O drama dos meninos e meninas de rua. Recebem alguma atenção dos meios midiáticos quando o pano de fundo é... uma chacina, como aquela ocorrida na Candelária, no Rio de Janeiro, em 23 de julho de 1993. São notícia quando são abatidos (literalmente) em confrontos da polícia com traficantes nas batalhas quase diárias nos morros do Rio. Raras são as matérias, reportagens, notícias que tragam perfis e entrevistas com defensores dos direitos humanos mais afetos à defesa dos meninos e meninas de rua. O IBGE e o IPEA – órgãos oficiais que nos apresentam com eficiência indicadores sociais que abordam diversos aspectos sobre renda, emprego, etnia/raça, gênero, faixa etária, grau de escolaridade etc. – dificilmente conseguem que dados estatísticos e sociais sobre nossos meninos e meninas do Brasil, que correm risco de morte 24 horas por dia, sejam divulgados com a ênfase e o espaço midiático que o tema, por urgente, requer.

O drama dos moradores de rua. Tornam-se manchete em jornais e lugar privilegiado na escalada dos telejornais noturnos quando são vítimas de violência, em especial em alguma grande cidade do país. É o caso da chacina da Praça dos Colonizadores em São Paulo, nos dias 19 e 22 de agosto de 2004. À época noticiou-se que nas agressões contra os moradores de rua resultaram sete morreram, todos golpeadas na cabeça. Os ataques ganharam repercussão internacional. Outros moradores de rua ficaram feridos durante as ações. Policiais foram detidos sob suspeita de envolvimento no crime. O resto foi a repercussão desse macabro lead. E um arremedo de apuração sobre a identificação e punição dos assassinos – neste caso, fardados.

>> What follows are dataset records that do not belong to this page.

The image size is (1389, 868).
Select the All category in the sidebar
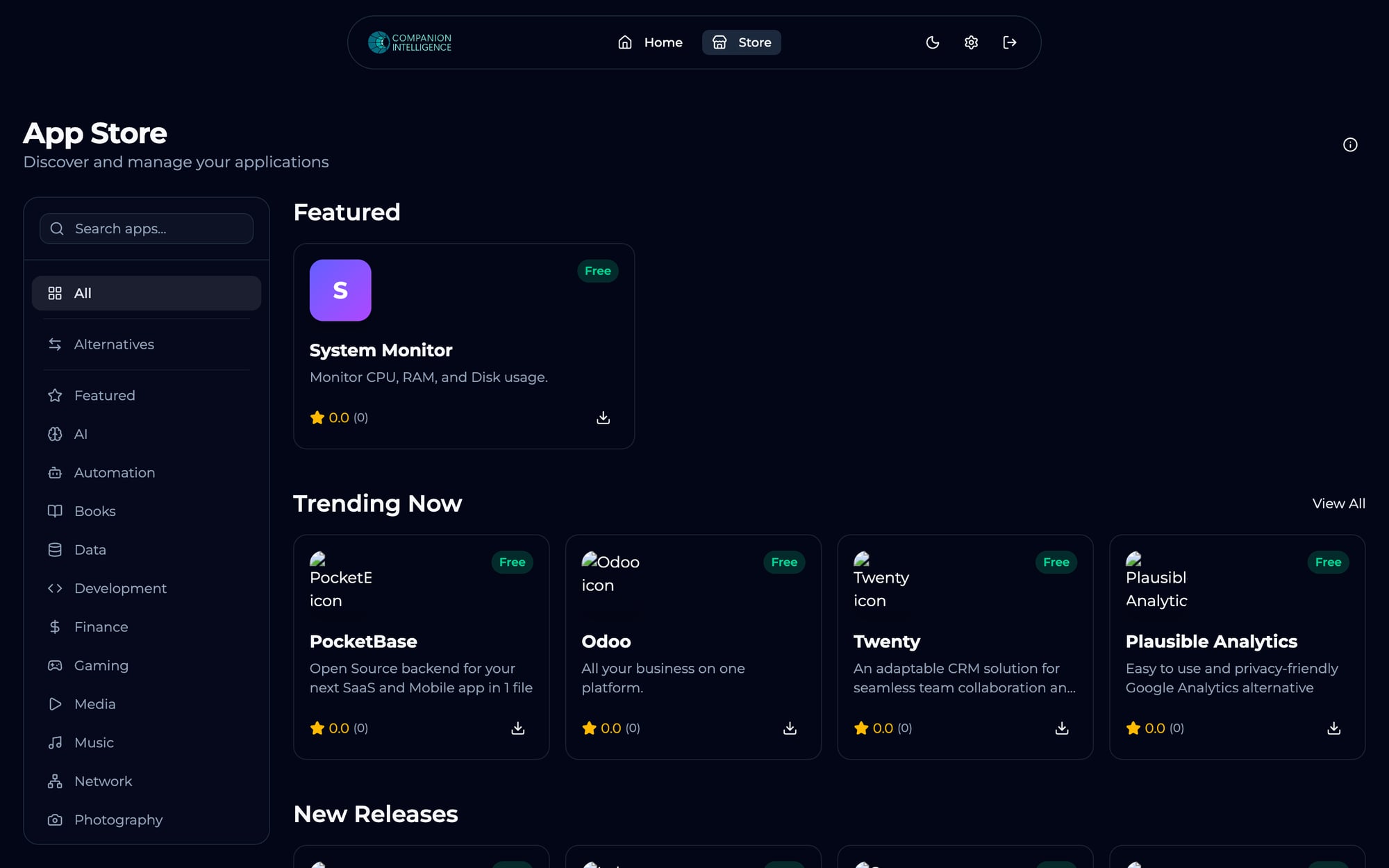click(x=146, y=293)
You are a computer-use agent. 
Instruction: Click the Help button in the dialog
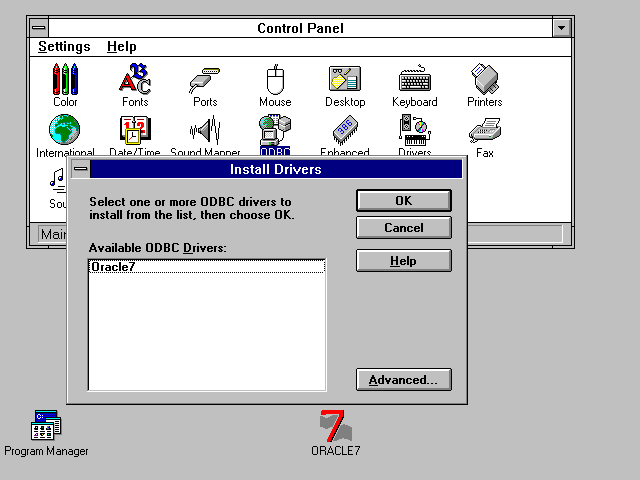pos(404,261)
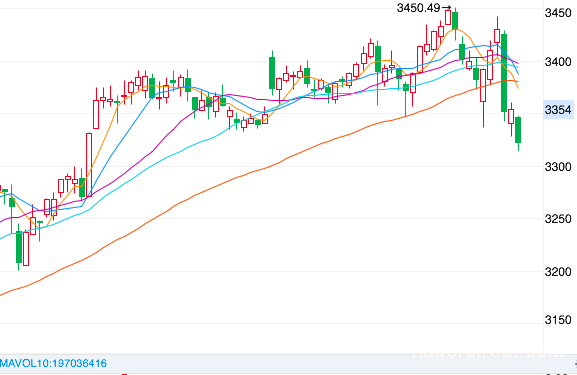The height and width of the screenshot is (375, 577).
Task: Select the highlighted 3354 current price tag
Action: (558, 110)
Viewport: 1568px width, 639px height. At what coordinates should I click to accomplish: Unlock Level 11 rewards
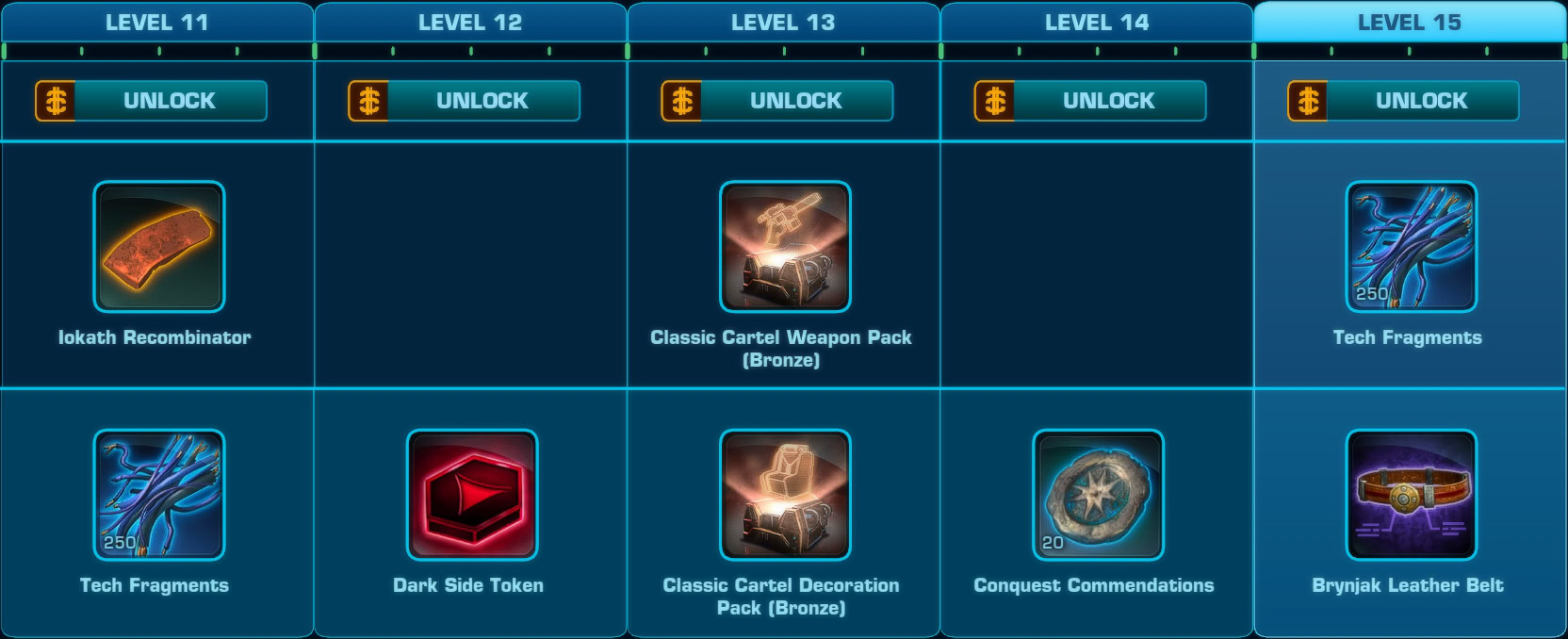point(151,101)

Uma vez mais a cobertura da imprensa envereda pela indignação com o crime em si e traz sempre uma ponta de compaixão, um texto ou subtexto a provocar a solidariedade natural dos leitores, ouvintes, telespectadores, internautas com os mortos que, a bem da verdade, perambulam pelas vias públicas como mortos em vida ou, para rememorar filme brasileiro de sucesso nos anos 1980, "cabras marcados para morrer".

O drama dos índios. Luta incessante pela sobrevivência. Luta diuturna para reaver suas terras através de demarcações minimamente justas. Um rosto indígena: Galdino Jesus dos Santos, também conhecido como "índio Galdino", uma liderança do povo indígena Pataxó Hã-Hã-Hãe que foi queimado vivo enquanto dormia num abrigo de ônibus, em Brasília, em 20 de abril de 1997, após participar de manifestações pelo Dia do Índio, num crime que chocou o Brasil. O crime foi praticado por cinco jovens de classe média-alta de Brasília, alguns na linha direta de parentesco com juízes e desembargadores.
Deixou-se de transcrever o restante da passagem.